■ Brief
Using the data below, return word for word every line from the one holding "This screenshot has" down to the one holding "Task: Click the Earn: 1,600+ points text". Leave pictures out.

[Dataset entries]

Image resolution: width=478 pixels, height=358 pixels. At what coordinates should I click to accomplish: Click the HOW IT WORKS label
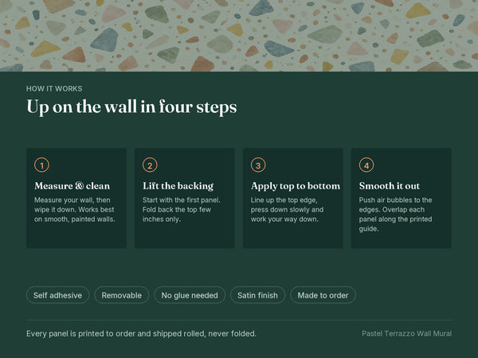pyautogui.click(x=54, y=88)
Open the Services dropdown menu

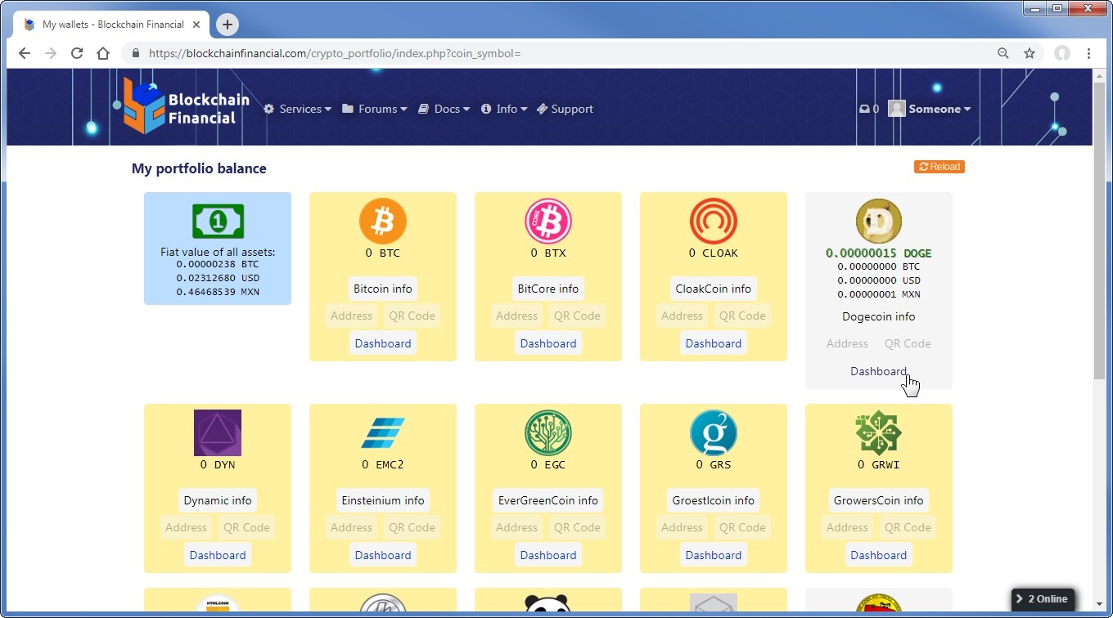pyautogui.click(x=298, y=109)
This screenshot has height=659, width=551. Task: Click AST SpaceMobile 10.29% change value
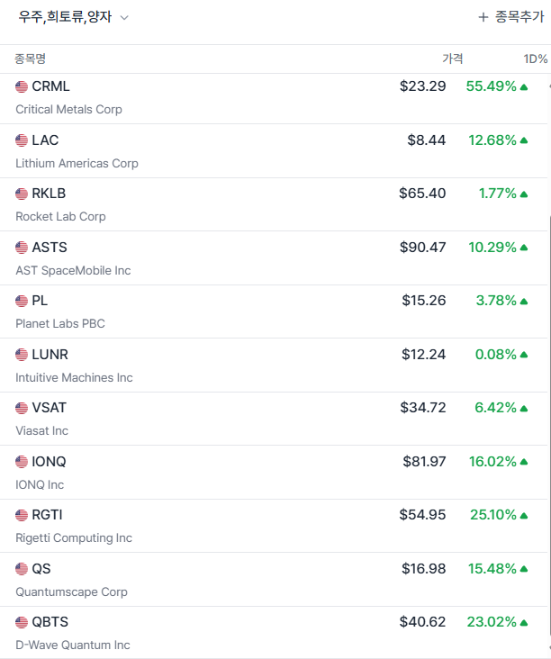(492, 248)
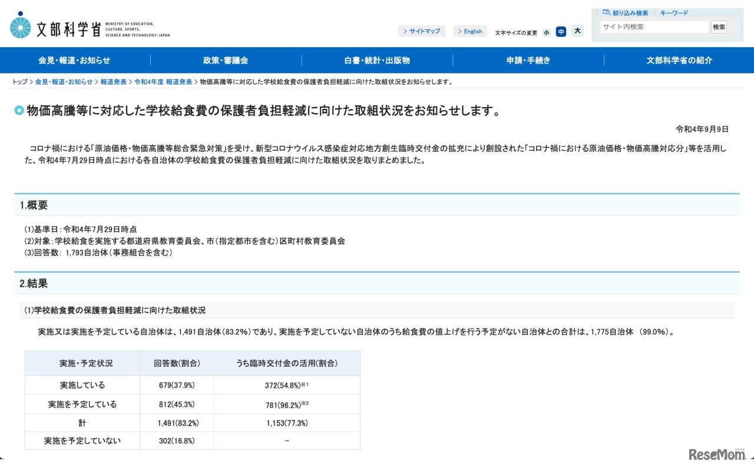Screen dimensions: 754x468
Task: Click blue circle bullet beside page title
Action: (x=19, y=111)
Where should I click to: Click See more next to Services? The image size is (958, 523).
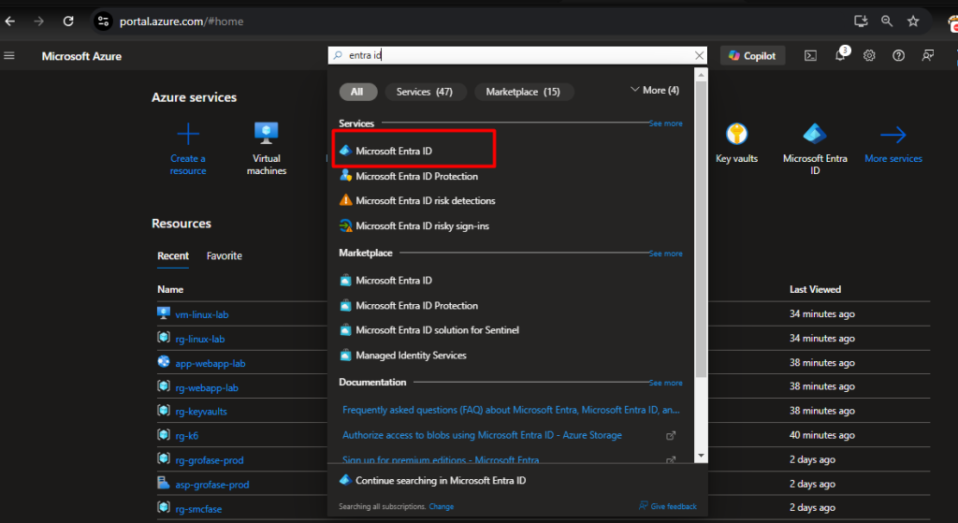(x=665, y=123)
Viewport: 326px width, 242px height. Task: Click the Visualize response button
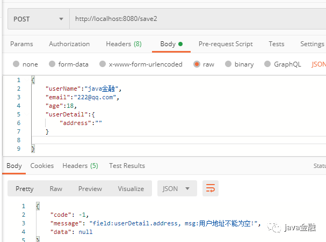[x=131, y=188]
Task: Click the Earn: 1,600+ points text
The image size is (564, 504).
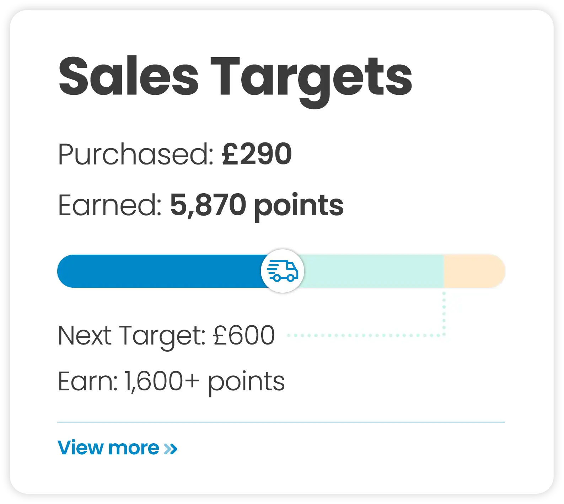Action: point(171,380)
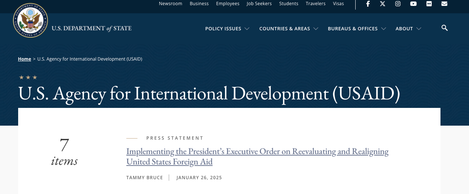Open the Flickr icon link
Image resolution: width=469 pixels, height=194 pixels.
tap(429, 4)
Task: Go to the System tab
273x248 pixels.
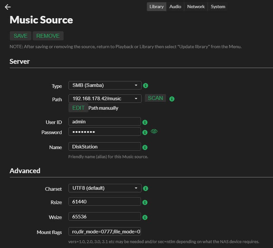Action: coord(218,7)
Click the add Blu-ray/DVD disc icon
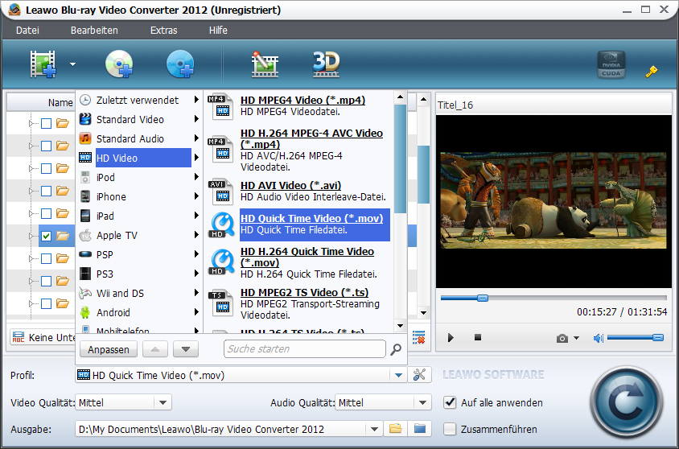Image resolution: width=679 pixels, height=449 pixels. pyautogui.click(x=118, y=64)
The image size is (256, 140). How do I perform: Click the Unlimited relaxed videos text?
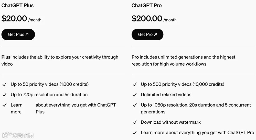[x=166, y=95]

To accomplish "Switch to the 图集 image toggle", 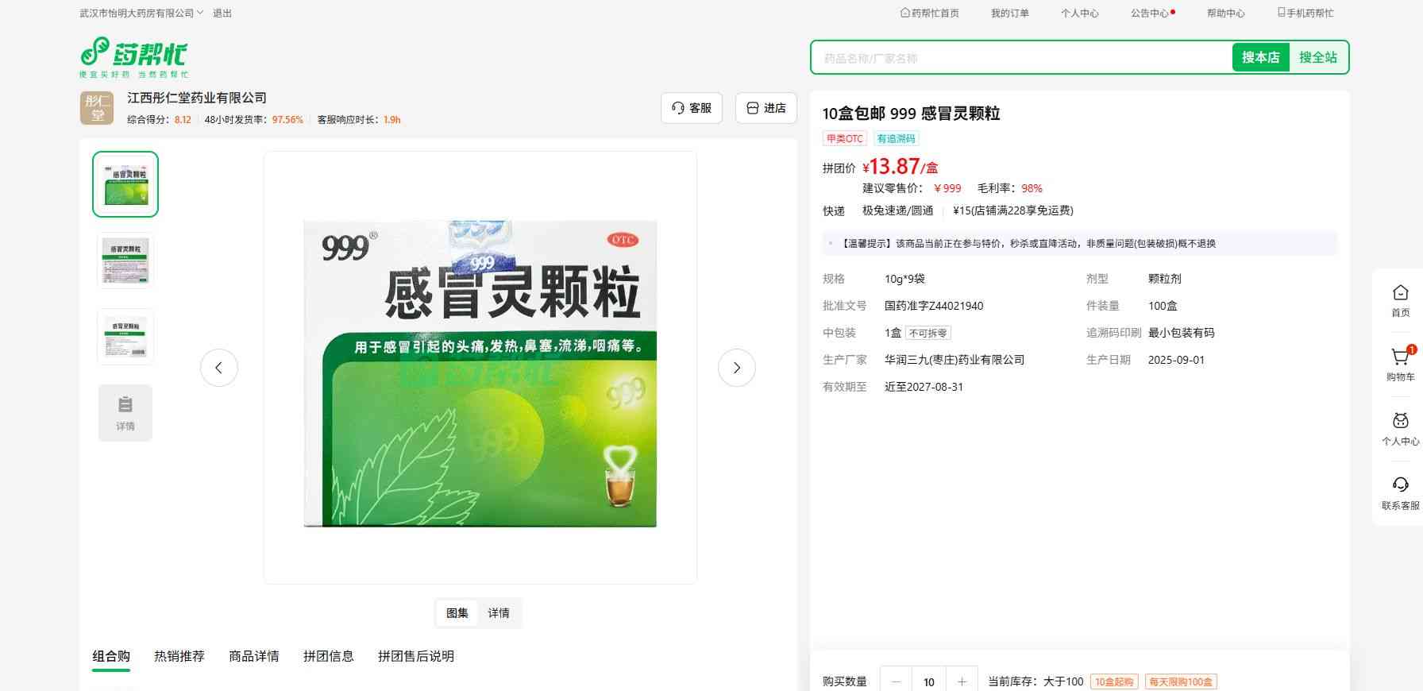I will click(457, 613).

■ Final answer
This screenshot has height=659, width=551. Task: Click AST SpaceMobile 10.29% change value
(492, 248)
Screen dimensions: 754x468
Task: Click blue circle bullet beside page title
Action: (x=19, y=111)
Where should I click to: Click See more next to Services? The image size is (958, 523).
(x=665, y=123)
Viewport: 326px width, 242px height. Task: Click the Visualize response button
[x=131, y=188]
Task: Click the Earn: 1,600+ points text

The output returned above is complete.